The 1200-year old walled medina of Fez, with its 9454 cobbled alleyways and 300 mosques, is both the world’s largest living medieval Islamic city and its largest pedestrian zone. A key trading hub in North Africa for centuries and still today an important centre of Islamic faith and scholarship, it boasts a tremendous array of historically and artistically significant buildings and monuments, many gorgeously embellished by generations of artisans. It was designated a UNESCO World Heritage Site in 1981.
In the 10C what we now call the medina of Fez was actually comprised of two fortified cities separated by the Oued Fez (‘Fez River’). The western compound was the domain of the Kairouans, immigrants from Tunisia, while the eastern was settled by the Andalous, Spanish Muslims who had fled persecution in their home country. The two were united by bridges and new walls in the 11th and 12th centuries, with the adjacent city of El-Jdid (‘new town’) added in the 13th. Today the medina is home to approximately 100,000 people.
Historically, Fez medina was further divided into many smaller neighbourhoods (hay) demarcated by gates which were locked at night; many of these gates still exist but only one, the Attarine, is still in use. Each of the neighbourhoods contained the five essential facilities: a communal bakery (farran), public baths (hammam), a fountain (skaya), a school (msid) and a mosque (jama or masjid). Many became known for a specific craft, such as carpentry, leather tanning, pottery, ironwork or the manufacture of cosmetics, and these are still made and sold today in the medina’s many souks, or markets.
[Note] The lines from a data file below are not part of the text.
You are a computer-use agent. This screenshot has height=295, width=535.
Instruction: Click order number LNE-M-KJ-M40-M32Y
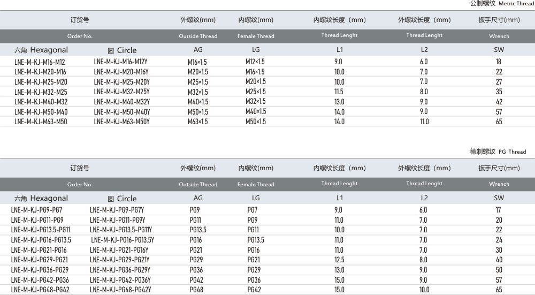[121, 102]
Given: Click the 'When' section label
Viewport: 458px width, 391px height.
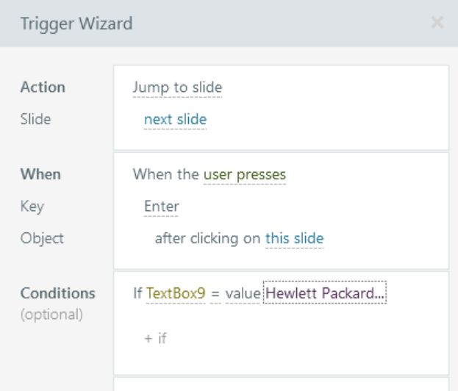Looking at the screenshot, I should coord(40,175).
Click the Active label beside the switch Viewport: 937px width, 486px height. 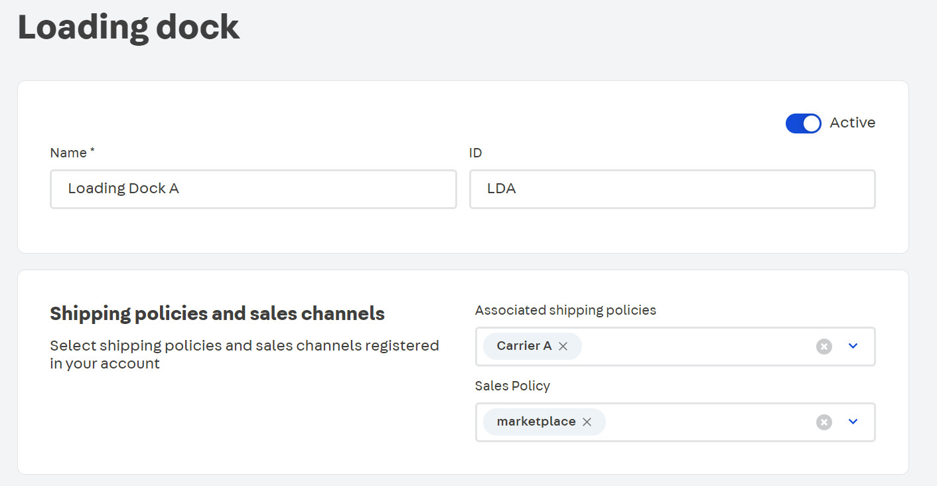tap(852, 123)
Another feature of the medina are the funduqs, tall buildings with courtyards which provided accommodations for travelling merchants - and their camels and donkeys - as well as trading areas where they sold their wares. Gates, mosques, funduqs and fountains are all effusively decorated with beautiful tiles or zellij, carved and painted plaster work and gorgeously carved cedarwood.
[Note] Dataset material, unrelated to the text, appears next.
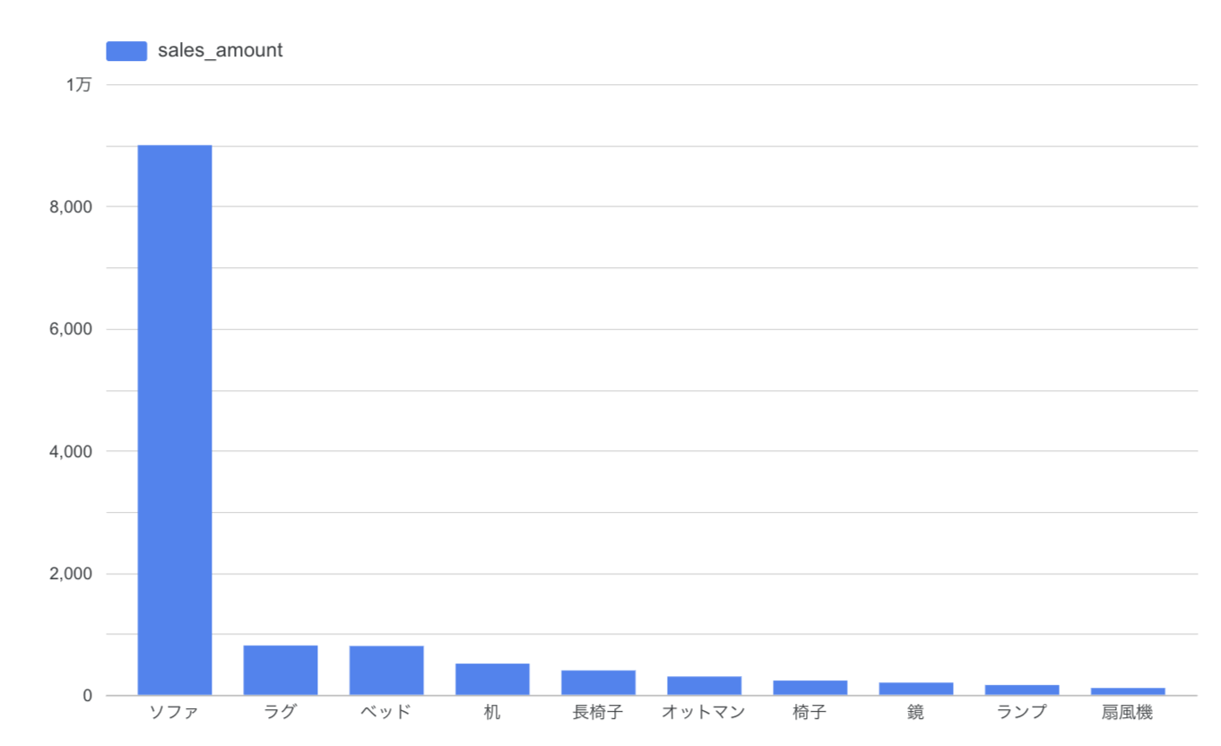Select the ランプ bar
The width and height of the screenshot is (1221, 746).
coord(1022,690)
The network of rivers and spring underlying the Medina accounts, to a large degree, for its complicated street plan. For centuries these water courses were diverted to flow into the city’s fountains and hammams, providing water for drinking and bathing, and to carry away its waste. The need to create secure, quiet and private living spaces in such a cramped environment further explains the Medina’s streetscape: the entrances to residences are most often along blind, angled alleyways leading off the main thoroughfares, and the open courtyard at the centre of the traditional Moroccan house eliminates the need for windows facing the street and, indeed, for streets wide enough to allow light to reach them.
The medina is a place to get lost. It won’t be for long as the city is walled and it takes only about 40 minutes to walk from one end to the other. You’ll find people keen to offer directions even before you’ve asked them, and if you become completely disoriented there are always young boys at hand to show you the way for a 5 Dirham tip. The best points of reference are the two main thoroughfares, Tala’a Kebira (‘big slope’) and Tala’a Seghira (‘little slope’), which both run from the main gate, Bab Bou Jloud, to the Karaouine Mosque. Street signs are in Arabic only but at frequent intervals you’ll see the little coloured signs posted by ADER-Fès, the organization responsible for preserving the city’s architecture and heritage, indicating different walking circuits and neighbourhoods (these are described in the small booklet, Fez Guide, which is widely available in the medina).
Note that place names may appear in many forms as they’re transcribed phonetically from the Arab alphabet.
The Bab Boujloud (‘Blue Gate’), for example, appears just as often as Bab Bou Jeloud; zaouias, or mausoleums, might as easily be zawiyas, and funduqs, the old traders’ inns, fundouks.